The application for a holdover of provisional tax should not be submitted later than

  • 28 days before the due date for payment of the provisional tax, or
  • 14 days after the date of issue of the notice for payment of the provisional tax, whichever is later.

Failing to file a tax return by the due date will hold you liable to a fixed penalty based on the tax percentage and/or ground of prosecution.

Tax incentives in Hong Kong

Apart from the well-regulated tax system and low-income tax rates, Hong Kong is recognized for its generous tax incentives, exemptions, and a healthy Double Taxation Agreements (DTA) network of international trade countries.

Double Taxation Relief

Double taxation occurs when a company operates under two or more countries and the regions’ tax jurisdictions overlap. Fortunately, the HKSAR follows a territorial taxation system, where companies are only subject to Hong Kong taxation as long as their income/profit is sourced in Hong Kong. On the other hand, the foreign tax that is accrued in source countries will be credited against the tax levied in Hong Kong.

A Double Taxation Agreement (DTA) enables companies and investors across countries to evaluate taxes with greater ease and clarity. It encourages overseas companies to operate businesses in Hong Kong and vice versa. The HKSARG has established 40 DTAs that minimize the exposure of Hong Kong residents and residents of the DTA partner to double taxation.

Tax Deductions

In Hong Kong, full tax deductions are granted on the following capital expenditures:

  • The renovation of business premises during the 5-year write-off period.
  • Capital expenditure on plant and machinery, especially related to manufacturing and computer hardware and software.
  • Capital expenditure on any environmentally friendly vehicles and machinery.
  • Capital expenditure on the purchase of environmental protection installations within a year of assessment beginning on 1 April 2018 or after.
  • Capital expenditure on the purchase of environmentally friendly vehicles, effective from the assessment year 2010/11.
  • Capital expenditure on intellectual property rights, effective from 1 April 2018.

Allowances on Tax Depreciation (of the fixed asset)

According to section 16 of the Inland Revenue Ordinance, corporate expenditures and costs incurred during the production of chargeable profits are eligible for deductions.

To enjoy the deductions, local branches or subsidiaries in Hong Kong are required to carry out a transfer to head office administrative expenses and claim for the total amount of deductions (incurred during the basis period for the year of assessment) on the tax file return application.

    • Industrial Buildings and Structures

– Initial allowance: 20%
– Annual allowance: 4%
– Balancing allowance or charge is applied upon disposal of the premises

    • Commercial Buildings and Structures

– Annual allowance: 4%
– Balancing allowance or charge is applied upon disposal of the premises

    • Plant and Machinery

– Initial allowance: 60%
– Annual allowance: at rates of 10%, 20% or 30%. Items qualifying for the same rate of annual allowance are grouped under one “pool”.

_RECORDS SHOWN_
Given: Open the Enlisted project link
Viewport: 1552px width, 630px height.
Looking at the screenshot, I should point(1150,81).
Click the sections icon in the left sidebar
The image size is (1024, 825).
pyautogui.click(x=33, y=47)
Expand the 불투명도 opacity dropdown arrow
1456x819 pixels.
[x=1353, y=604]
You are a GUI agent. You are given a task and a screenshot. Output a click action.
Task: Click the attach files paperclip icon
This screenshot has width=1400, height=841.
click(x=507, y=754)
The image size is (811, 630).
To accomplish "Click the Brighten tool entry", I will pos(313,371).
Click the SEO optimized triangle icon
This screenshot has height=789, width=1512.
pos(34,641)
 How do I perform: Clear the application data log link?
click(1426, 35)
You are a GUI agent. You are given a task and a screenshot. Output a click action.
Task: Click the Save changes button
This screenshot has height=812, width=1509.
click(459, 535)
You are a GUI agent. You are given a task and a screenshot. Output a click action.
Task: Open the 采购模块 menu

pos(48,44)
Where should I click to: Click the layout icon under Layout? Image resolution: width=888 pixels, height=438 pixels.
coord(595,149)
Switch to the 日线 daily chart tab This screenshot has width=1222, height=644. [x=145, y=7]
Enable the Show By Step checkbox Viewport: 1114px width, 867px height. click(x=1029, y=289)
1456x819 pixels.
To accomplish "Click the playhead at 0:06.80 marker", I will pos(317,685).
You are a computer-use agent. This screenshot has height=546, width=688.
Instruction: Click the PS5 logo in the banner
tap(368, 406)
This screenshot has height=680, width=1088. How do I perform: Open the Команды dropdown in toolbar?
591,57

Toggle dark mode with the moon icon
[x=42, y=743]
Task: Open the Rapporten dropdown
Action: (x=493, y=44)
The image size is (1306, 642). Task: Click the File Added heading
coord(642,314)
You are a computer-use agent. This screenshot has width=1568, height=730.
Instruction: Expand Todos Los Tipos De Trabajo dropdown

_SET TASK_
Resume the passage on Hong Kong taxation after its last sentence and continue it in the same style. The entries above stand apart from the passage on Hong Kong taxation.

_EXERCISE RESPONSE_
– A balancing allowance is obtainable when a business ceases, and there is no successor. However, a balancing charge can arise when the disposal continues with one or more assets exceeding the reduced value of the whole “pool” of assets to which the disposed of items belong.

Tax Concessions

In April 2022, the Inland Revenue Department (Amendment) Tax Concessions Bill was passed by Hong Kong’s Legislative Council. It grants a one-time 100% tax reduction for profits tax, salaries tax, and tax under personal assessment for the Year of Assessment 2021/22, in all cases subject to a ceiling of HKD 10,000.

A 50% concessionary tax rate on the standard profits tax rate is applied on the following:

  • Trading profits and interest income derived from short/medium-term debt instruments (QDI) issued before 1 April 2018.
  • Profits derived from professional reinsurance or authorized captive insurance companies for the Year of Assessment 2013/14 onwards.
  • Profits derived from a qualifying corporate treasury center for the Year of Assessment 2016/17 onwards.
  • Profits derived from a qualifying aircraft lessor or a qualifying aircraft leasing manager for the Year of Assessment 2017/18 onwards.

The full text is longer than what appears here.